Calvert-Lewin scored in the 3-0 win at Cardiff and the 3-2 defeat at Newcastle, with Everton yielding a two-goal advantage in dramatic fashion. The forward also led the line to good effect in the 0-0 draw in the Merseyside derby and that win over Chelsea. His speed, strength and technical awareness should keep Calvert-Lewin in the striking position for the rest of the season, a great chance for the Englishman to stake his long-term credentials.

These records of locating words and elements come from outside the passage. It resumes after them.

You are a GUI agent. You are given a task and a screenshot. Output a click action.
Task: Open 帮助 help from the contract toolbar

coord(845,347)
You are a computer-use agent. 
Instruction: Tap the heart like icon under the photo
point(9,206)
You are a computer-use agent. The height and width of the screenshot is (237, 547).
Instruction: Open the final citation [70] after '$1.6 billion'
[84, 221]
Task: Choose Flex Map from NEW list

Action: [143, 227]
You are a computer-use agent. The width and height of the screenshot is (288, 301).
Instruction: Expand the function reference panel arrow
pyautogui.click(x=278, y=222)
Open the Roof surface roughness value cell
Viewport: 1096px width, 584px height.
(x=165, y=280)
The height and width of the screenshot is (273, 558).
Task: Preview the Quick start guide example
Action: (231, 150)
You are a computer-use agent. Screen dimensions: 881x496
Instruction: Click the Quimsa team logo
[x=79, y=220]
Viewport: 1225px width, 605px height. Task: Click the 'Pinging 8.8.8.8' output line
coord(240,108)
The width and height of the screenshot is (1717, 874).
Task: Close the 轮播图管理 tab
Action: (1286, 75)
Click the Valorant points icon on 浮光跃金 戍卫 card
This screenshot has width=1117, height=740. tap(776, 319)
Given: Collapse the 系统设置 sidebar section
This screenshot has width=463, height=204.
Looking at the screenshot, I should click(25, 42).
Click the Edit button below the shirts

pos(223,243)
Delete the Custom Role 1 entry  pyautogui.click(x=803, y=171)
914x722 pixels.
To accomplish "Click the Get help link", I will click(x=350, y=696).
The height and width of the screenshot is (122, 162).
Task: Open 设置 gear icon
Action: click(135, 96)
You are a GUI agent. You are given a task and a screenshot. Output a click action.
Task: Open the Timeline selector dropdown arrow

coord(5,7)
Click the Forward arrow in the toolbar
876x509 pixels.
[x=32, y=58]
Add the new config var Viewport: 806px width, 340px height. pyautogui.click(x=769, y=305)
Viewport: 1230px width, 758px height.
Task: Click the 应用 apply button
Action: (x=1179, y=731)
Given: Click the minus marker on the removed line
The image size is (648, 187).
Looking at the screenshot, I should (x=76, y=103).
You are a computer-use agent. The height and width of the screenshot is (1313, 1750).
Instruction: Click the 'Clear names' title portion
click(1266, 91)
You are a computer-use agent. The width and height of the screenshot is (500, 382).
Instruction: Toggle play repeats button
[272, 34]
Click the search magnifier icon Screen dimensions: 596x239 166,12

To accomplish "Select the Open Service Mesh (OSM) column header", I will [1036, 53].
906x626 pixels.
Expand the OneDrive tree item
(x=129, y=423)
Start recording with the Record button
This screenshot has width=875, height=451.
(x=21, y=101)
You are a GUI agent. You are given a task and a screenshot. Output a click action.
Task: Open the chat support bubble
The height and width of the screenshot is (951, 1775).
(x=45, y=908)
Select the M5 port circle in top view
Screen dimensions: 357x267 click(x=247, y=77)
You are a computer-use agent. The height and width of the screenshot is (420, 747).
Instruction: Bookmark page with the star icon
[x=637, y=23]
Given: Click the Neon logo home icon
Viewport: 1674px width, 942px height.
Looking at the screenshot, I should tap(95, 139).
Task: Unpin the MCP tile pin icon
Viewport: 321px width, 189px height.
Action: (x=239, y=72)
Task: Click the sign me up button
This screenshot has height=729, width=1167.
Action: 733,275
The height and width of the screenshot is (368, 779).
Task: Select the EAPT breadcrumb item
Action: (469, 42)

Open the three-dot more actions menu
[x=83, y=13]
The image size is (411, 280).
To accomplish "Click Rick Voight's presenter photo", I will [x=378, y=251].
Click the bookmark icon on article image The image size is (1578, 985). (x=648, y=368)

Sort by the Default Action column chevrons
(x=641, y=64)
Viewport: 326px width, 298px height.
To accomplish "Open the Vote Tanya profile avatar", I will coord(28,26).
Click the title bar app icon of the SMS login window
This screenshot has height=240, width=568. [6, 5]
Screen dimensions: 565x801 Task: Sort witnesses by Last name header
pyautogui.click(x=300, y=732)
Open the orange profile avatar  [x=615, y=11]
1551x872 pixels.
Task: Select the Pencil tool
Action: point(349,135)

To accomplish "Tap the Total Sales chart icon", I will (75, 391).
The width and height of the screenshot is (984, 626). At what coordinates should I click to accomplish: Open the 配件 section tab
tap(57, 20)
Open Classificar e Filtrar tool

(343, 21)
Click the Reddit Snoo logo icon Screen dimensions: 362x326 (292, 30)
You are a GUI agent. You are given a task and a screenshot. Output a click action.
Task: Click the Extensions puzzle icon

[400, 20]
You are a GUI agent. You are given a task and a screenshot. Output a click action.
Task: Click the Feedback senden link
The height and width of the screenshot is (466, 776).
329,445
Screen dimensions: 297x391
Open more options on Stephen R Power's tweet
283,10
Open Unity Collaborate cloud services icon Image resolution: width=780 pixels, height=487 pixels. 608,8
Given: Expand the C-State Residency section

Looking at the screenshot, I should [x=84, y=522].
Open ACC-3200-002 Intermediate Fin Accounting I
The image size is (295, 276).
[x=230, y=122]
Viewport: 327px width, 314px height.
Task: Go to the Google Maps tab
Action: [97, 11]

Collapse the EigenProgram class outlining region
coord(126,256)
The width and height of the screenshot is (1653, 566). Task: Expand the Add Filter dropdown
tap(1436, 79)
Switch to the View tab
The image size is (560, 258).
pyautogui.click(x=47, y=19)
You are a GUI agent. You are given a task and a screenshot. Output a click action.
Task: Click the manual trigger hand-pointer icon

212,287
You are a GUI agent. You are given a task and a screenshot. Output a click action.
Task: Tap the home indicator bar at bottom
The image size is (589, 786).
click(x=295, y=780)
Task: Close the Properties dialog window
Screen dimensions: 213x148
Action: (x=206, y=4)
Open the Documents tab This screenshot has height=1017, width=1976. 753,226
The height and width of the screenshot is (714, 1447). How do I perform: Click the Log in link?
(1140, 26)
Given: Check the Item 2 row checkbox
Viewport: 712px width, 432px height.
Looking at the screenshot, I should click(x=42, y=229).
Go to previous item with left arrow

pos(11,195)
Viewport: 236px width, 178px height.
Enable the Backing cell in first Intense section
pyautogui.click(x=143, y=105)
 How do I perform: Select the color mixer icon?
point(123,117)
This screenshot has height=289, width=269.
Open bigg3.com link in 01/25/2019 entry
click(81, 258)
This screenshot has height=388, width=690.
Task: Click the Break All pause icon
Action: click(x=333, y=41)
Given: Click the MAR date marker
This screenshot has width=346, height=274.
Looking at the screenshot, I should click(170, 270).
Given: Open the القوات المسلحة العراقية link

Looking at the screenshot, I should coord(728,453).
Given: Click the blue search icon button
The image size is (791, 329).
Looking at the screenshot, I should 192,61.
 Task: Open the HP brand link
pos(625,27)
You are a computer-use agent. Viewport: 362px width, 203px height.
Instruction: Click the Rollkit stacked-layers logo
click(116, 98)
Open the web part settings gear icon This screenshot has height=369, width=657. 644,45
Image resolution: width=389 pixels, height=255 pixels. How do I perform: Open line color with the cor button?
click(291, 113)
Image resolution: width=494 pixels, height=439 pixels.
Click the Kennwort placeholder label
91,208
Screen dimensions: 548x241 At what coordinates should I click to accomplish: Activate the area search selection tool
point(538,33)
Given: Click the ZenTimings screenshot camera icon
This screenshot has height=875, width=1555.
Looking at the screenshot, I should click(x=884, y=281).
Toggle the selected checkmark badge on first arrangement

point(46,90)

The forward’s tendencies further favour the make-up of the current Everton side. Tosun has shown glimpses of the predatory attributes that prompted Everton to fork out £27 million in January 2018. But while Tosun has suffered somewhat by the resurgence of Calvert-Lewin – drawing criticism for proving an ineffective spearhead of the attack – Richarlison has benefited. Forced into playing as the central forward earlier in the season with mixed results, the Brazilian has since enjoyed returning to the wider role that gives him more tactical freedom. Rather than being expected to bully defenders and run selflessly, Richarlison is able to drift and cut inside at will.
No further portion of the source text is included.